Top of INPUT FOR THIS TASK

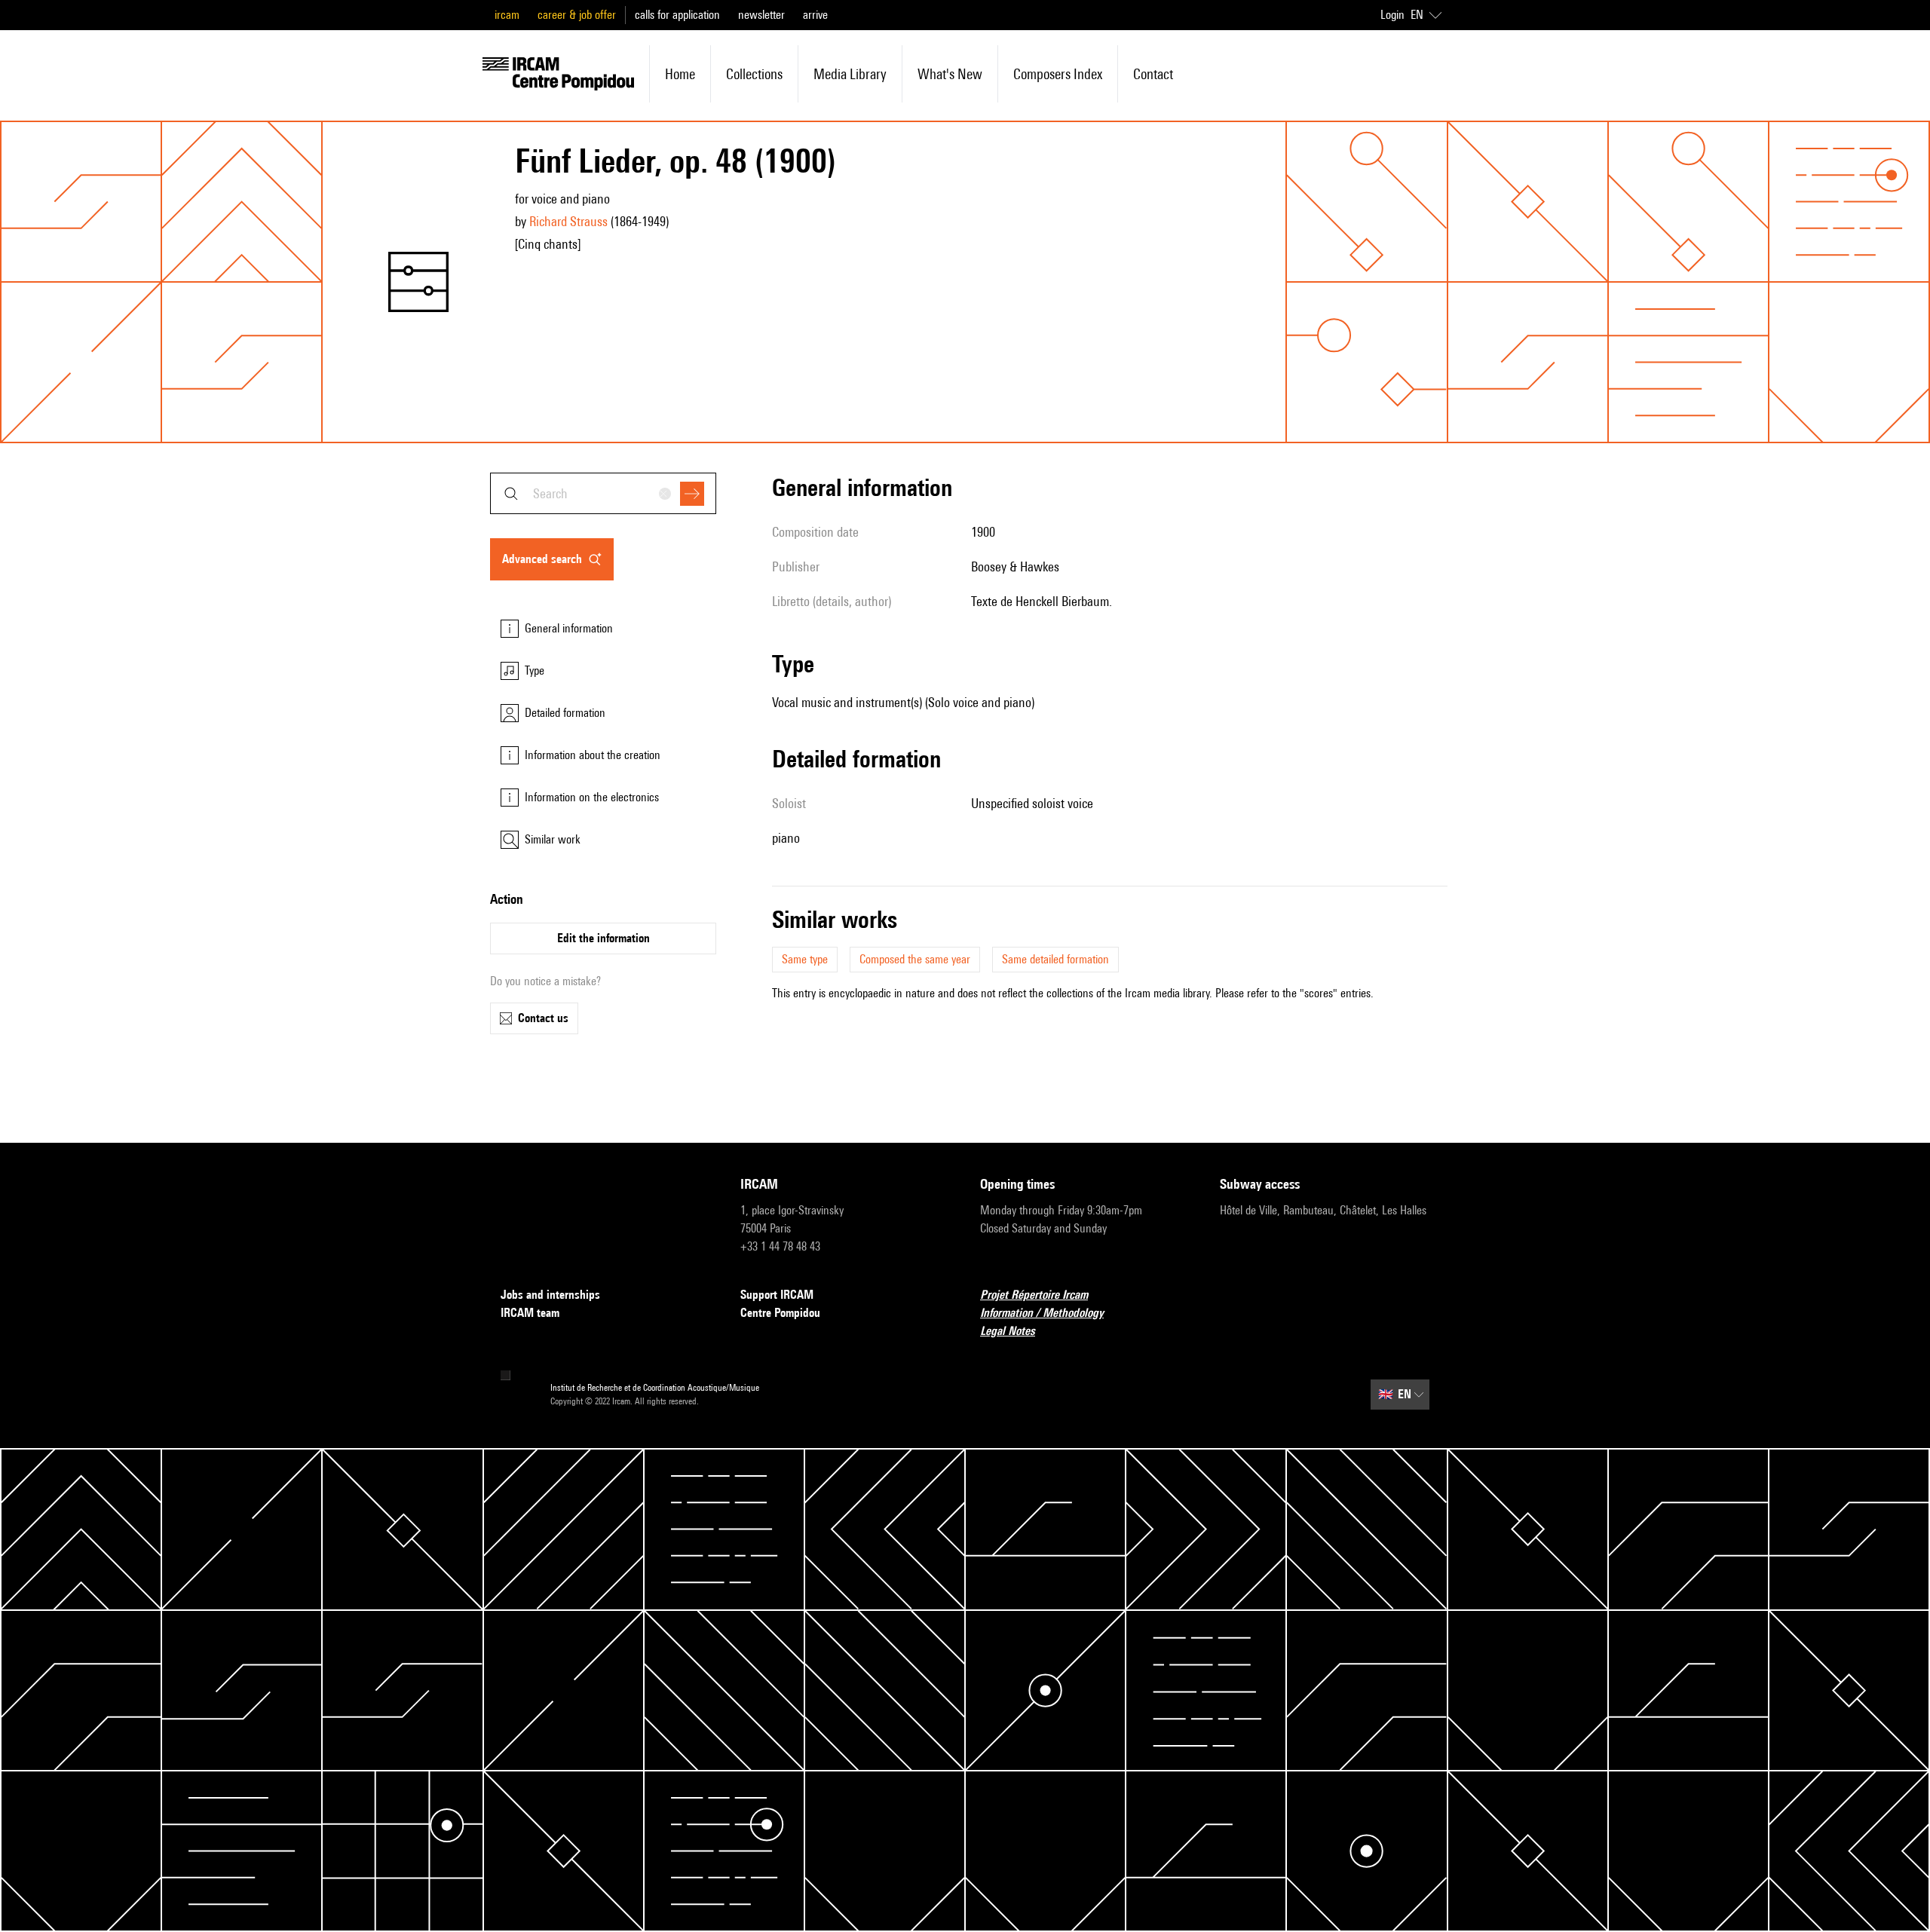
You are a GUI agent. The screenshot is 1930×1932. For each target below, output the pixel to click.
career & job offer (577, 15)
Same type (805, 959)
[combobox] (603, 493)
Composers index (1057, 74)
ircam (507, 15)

Bottom of INPUT FOR THIS TASK
Top of INPUT FOR THIS TASK

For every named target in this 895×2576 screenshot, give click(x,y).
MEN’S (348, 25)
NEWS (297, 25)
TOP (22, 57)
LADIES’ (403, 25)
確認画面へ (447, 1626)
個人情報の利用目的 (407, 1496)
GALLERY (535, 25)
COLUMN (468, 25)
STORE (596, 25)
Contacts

Bottom of INPUT FOR THIS TASK

Say how many lines in the entries contain the string "click". Nothing else belongs in the reply.

2